* SÉRIE D'EXERCICES *
(a) Veuillez transcrire à l'identique, dans l'extrait sur la politique comme technique, tout ce qui va de « Il s'agit de » jusqu'à « Que suggère-t-elle ? ».
(b) Reprenez l'extrait sur la politique comme technique et poursuivez-le à partir de sa dernière phrase.

* EXTRAIT SOURCE *
#####

Il s'agit de savoir comment on peut caractériser
une telle pratique en réfléchissant sur sa raison d'être, sur ses mécanismes propres.
Ceci correspond d'ailleurs à une
représentation très fréquente de la politique, assimilée à une technique parmi d'autres (on remarquera ici l'article
indéfini).
Une telle identification (ou définition) est-elle légitime d'un point de vue théorique ? Que suggère-t-elle ?
• La notion de technique, primitivement (grec : technè), renvoie à l'idée d'un savoir-faire approprié (c'est-à-dire
propre à une activité particulière).
En règle générale, ce savoir-faire se manifeste dans le domaine de la production
(grec : poïesis), c'est-à-dire que ses fins propres lui sont extérieures (la technique du maçon a pour fin propre
l'édification d'une maison, dont l'utilité pratique est évidente).

#####

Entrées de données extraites
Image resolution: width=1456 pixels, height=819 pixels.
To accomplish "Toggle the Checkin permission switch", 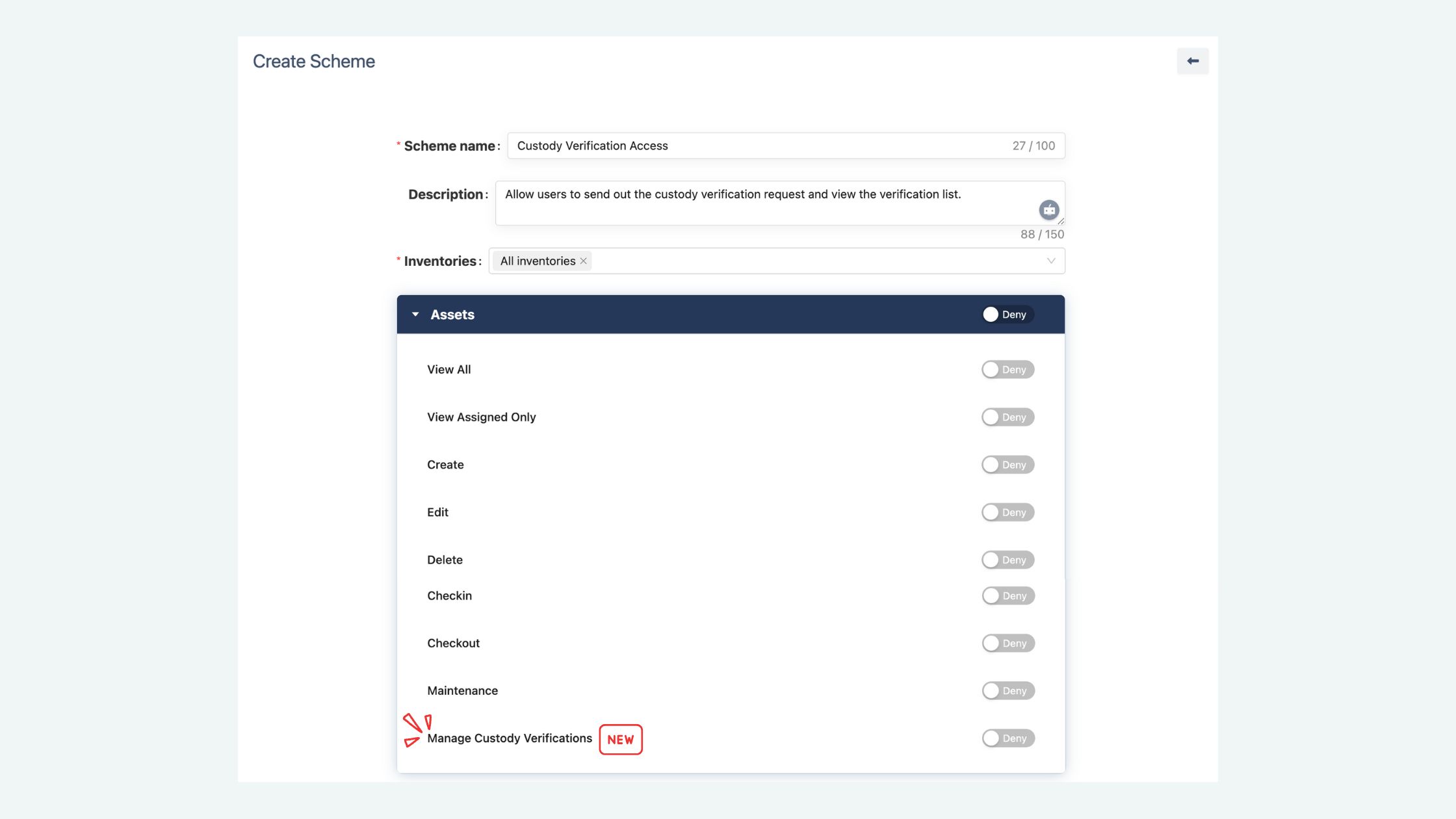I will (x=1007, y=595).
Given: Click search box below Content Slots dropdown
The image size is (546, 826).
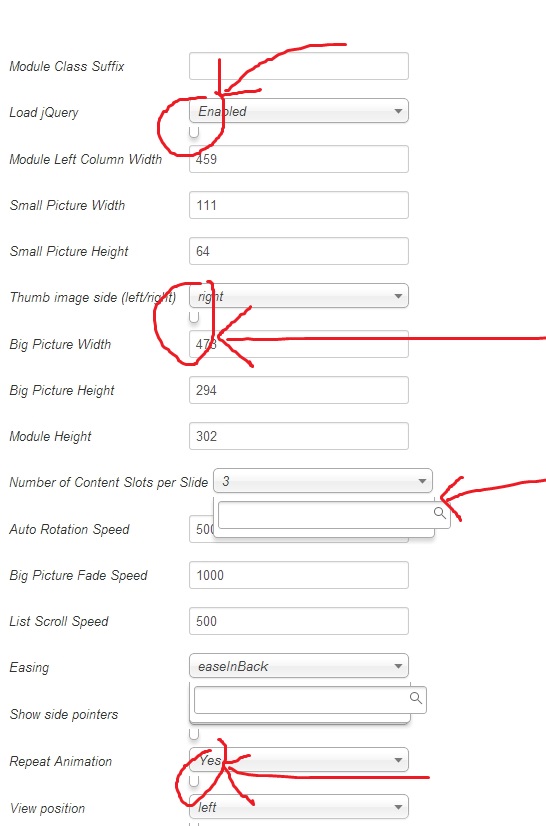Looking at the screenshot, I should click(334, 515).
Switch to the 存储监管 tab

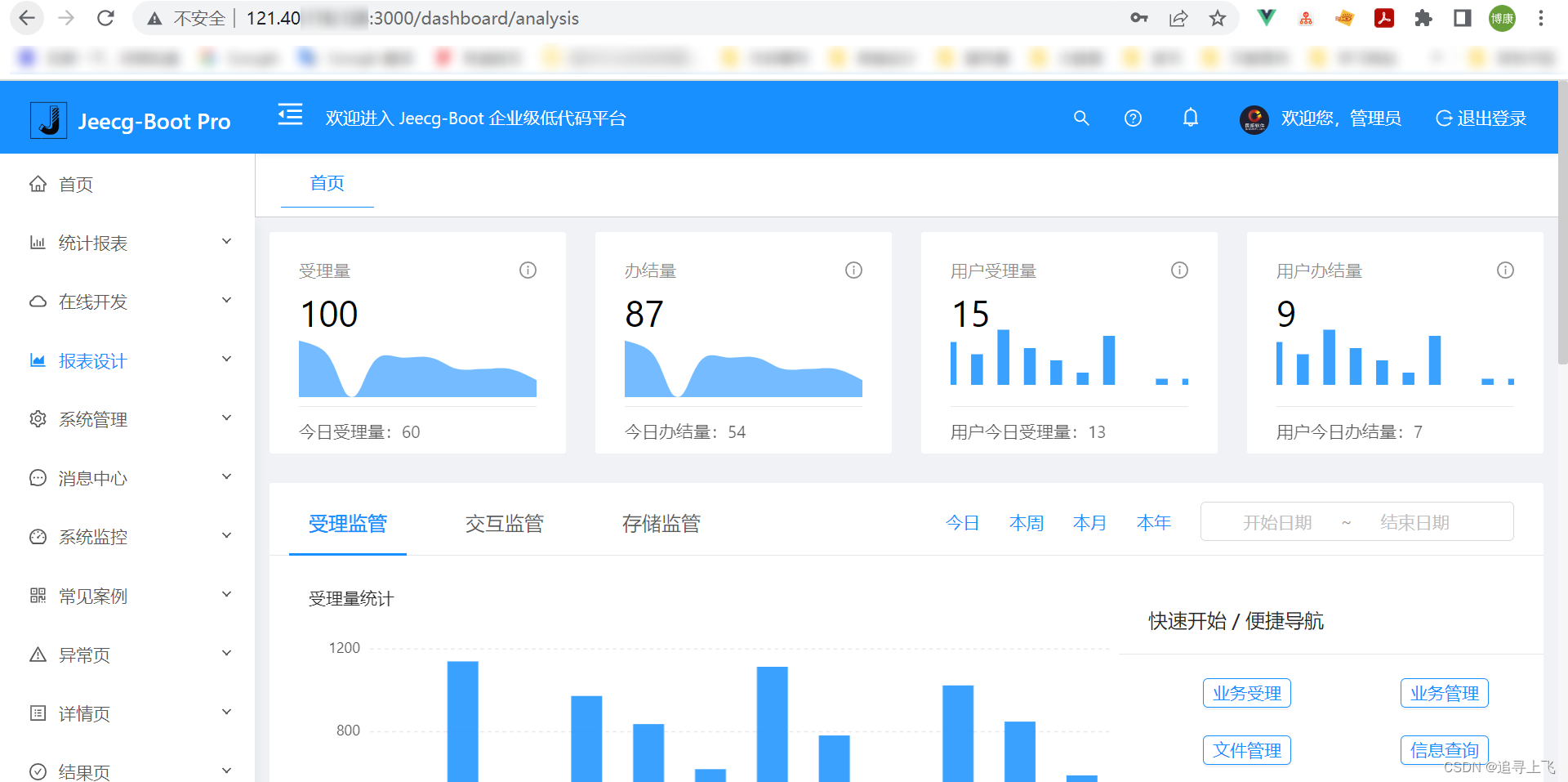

#####

* RÉPONSES ATTENDUES *
(a)
Il s'agit de savoir comment on peut caractériser
une telle pratique en réfléchissant sur sa raison d'être, sur ses mécanismes propres.
Ceci correspond d'ailleurs à une
représentation très fréquente de la politique, assimilée à une technique parmi d'autres (on remarquera ici l'article
indéfini).
Une telle identification (ou définition) est-elle légitime d'un point de vue théorique ? Que suggère-t-elle ?

(b)
Il semble donc avoir le statut d'un moyen.
Dans le
domaine de la pratique humaine (grec : praxis), l'action s'accomplit sans que les fins qu'elle vise lui soient
véritablement extérieures (il s'agit tout simplement de déployer la vie comme pouvoir d'action et
d'accomplissement).
Ces quelques distinctions permettent d'esquisser la définition du problème posé et de son enjeu : voir dans la
politique une simple technique, est-ce lui donner le statut d'un ensemble de moyens au service d'une fin à définir?
Est-ce suggérer qu'il y a une sorte d'extériorité foncière entre l'activité politique (la « politique politicienne») régie
par des règles d'efficacité, et les fins qui lui sont assignées (ou qui devraient l'être en fonction d'une conception
normative) ? Peut-on même définir la politique comme une simple technique, car celle-ci n'a de raison d'être,
semble-t-il, qu'en vue d'une fin déterminée (qu'il s'agisse d'un intérêt particulier ou du bien-être de tous) ?
Formulation de l'enjeu de la question
C'est toute une représentation du champ politique qui est en jeu.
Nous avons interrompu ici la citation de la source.